There need to be changes. The system is not at all stable, and I do not think that the much advertised trillion dollar package of loans and guarantees, and possible facilities, is necessarily going to see all these countries through the future threats to their stability. Given the rather damaged states of their private sector economies in many cases, there is a danger that, if all they do in response to the financial market pressures is to cut public spending to try to get their borrowing down, they will not succeed. If they are cutting their public spending, but there is no growth coming through in the private sector to take up the slack, or if they are cutting their public spending while their tax revenues are falling, the gloomy pundits will be right and the medicine will not work. Just cutting expenditure does not create a strong economy.

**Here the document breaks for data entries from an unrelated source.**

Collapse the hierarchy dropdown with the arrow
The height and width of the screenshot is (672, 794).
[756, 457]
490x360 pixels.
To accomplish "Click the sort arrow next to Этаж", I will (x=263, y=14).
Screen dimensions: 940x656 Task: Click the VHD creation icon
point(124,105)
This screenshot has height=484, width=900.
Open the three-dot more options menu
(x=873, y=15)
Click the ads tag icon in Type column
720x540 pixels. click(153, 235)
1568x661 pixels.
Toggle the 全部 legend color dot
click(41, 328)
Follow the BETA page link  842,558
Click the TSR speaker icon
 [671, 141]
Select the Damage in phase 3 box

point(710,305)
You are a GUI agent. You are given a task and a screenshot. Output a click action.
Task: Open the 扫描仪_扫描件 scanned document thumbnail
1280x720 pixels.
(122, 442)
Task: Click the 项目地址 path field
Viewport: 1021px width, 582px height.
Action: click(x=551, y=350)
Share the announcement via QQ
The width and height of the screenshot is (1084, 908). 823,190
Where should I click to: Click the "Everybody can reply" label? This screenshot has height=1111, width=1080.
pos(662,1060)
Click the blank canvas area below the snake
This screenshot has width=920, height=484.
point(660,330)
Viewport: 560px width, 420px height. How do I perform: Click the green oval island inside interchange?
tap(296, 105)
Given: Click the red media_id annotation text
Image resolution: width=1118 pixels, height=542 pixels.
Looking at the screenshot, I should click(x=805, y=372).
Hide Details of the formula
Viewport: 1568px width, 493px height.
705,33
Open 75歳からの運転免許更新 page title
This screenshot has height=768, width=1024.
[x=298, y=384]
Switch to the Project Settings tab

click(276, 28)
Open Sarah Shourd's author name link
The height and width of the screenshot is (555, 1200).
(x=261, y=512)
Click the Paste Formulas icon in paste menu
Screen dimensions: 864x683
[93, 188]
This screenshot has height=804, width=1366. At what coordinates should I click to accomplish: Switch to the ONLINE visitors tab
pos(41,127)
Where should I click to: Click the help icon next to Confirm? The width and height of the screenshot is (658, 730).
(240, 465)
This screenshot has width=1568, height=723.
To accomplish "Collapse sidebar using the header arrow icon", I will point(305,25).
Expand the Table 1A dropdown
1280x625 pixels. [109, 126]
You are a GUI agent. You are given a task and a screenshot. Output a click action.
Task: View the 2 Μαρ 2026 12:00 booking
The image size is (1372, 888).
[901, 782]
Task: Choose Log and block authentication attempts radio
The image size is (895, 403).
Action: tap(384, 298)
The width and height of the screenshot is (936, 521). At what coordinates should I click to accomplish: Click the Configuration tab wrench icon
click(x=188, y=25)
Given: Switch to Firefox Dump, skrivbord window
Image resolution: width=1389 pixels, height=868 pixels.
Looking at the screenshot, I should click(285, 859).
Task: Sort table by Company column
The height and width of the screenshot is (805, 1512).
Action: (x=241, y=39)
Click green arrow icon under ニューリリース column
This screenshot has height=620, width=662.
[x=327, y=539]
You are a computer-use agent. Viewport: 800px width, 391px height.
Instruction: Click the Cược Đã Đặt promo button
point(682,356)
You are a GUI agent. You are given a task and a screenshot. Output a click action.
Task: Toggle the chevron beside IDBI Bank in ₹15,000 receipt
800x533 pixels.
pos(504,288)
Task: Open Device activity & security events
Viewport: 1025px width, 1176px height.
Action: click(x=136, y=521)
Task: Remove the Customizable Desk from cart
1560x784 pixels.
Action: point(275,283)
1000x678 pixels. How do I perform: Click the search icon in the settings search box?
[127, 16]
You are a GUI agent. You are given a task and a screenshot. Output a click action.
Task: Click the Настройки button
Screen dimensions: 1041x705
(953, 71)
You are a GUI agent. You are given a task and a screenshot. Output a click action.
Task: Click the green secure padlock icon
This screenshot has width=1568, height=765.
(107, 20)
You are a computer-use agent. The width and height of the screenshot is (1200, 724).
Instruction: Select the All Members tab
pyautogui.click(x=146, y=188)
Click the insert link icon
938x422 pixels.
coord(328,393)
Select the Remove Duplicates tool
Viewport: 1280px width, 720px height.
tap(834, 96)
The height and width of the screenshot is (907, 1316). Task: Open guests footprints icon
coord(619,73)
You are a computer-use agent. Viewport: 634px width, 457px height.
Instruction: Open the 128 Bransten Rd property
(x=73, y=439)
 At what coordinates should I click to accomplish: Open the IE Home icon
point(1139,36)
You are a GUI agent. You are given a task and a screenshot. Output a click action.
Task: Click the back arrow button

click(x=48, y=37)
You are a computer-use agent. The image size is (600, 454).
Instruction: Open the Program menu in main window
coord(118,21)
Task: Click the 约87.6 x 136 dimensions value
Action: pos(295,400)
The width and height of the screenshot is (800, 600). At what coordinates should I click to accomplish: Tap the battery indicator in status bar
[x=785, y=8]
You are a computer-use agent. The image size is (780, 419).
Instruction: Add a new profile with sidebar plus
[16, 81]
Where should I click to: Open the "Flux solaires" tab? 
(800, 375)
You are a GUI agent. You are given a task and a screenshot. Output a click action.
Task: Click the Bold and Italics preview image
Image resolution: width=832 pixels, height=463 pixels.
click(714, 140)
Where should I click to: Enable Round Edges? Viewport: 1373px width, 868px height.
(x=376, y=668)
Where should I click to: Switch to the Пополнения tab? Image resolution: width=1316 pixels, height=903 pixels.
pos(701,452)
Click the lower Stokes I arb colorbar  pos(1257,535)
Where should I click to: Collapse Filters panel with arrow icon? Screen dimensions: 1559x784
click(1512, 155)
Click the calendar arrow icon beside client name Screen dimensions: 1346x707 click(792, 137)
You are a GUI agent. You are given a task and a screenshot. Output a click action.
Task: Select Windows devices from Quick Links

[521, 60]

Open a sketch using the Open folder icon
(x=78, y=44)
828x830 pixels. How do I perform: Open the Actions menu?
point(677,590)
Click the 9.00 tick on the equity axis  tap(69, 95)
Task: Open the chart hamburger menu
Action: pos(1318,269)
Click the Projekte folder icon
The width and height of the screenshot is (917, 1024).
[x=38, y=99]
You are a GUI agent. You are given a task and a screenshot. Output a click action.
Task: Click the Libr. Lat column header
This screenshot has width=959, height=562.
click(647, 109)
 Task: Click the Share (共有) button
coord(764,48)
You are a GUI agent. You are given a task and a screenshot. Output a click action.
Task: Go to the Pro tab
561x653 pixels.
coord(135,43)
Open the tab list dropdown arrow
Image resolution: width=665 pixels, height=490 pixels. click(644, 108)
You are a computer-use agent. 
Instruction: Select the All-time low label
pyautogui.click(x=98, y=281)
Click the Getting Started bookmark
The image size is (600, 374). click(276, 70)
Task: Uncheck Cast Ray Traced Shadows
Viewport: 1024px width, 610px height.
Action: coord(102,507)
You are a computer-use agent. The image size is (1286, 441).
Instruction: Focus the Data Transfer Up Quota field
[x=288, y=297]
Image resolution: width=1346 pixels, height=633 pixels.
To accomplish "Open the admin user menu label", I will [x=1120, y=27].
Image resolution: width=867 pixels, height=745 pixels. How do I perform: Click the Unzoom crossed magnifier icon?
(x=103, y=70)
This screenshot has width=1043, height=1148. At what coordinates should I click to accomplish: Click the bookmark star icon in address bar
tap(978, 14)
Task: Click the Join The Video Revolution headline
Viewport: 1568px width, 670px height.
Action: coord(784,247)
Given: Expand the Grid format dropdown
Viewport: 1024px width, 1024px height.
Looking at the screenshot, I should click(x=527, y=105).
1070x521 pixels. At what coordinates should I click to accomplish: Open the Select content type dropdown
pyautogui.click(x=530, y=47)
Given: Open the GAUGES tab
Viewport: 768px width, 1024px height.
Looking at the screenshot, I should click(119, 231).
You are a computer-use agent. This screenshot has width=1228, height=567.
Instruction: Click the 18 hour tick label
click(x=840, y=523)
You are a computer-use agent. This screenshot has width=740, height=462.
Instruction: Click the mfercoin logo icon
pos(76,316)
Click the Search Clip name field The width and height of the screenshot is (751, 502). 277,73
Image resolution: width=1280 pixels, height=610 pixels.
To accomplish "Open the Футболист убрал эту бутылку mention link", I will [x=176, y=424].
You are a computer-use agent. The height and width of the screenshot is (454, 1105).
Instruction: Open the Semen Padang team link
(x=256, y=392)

It is important to cut spending sufficiently to allow the private sector to grow and it is important to cut spending sufficiently so that the deficit does not get out of control and produce too much pressure on interest rates, but that needs to be done against the background of the beginning of a recovery—as we have in the United Kingdom. For a country in turmoil with a deeply damaged economy, as some of the southern states seem to have, simply cutting expenditure might make the problem worse, not better, without taking other action to try to get the economy’s private sector going.

The proof of the Budget will be in what happens to the private sector recovery over the next year or so. I hope that the Office for Budget Responsibility will turn out to have been too gloomy. It says that the impact of the Budget in the first two years will be to lower the growth rate slightly; it says the growth rate will be better in the following years when the full benefits of deficit reduction and private enterprise promotion kick in.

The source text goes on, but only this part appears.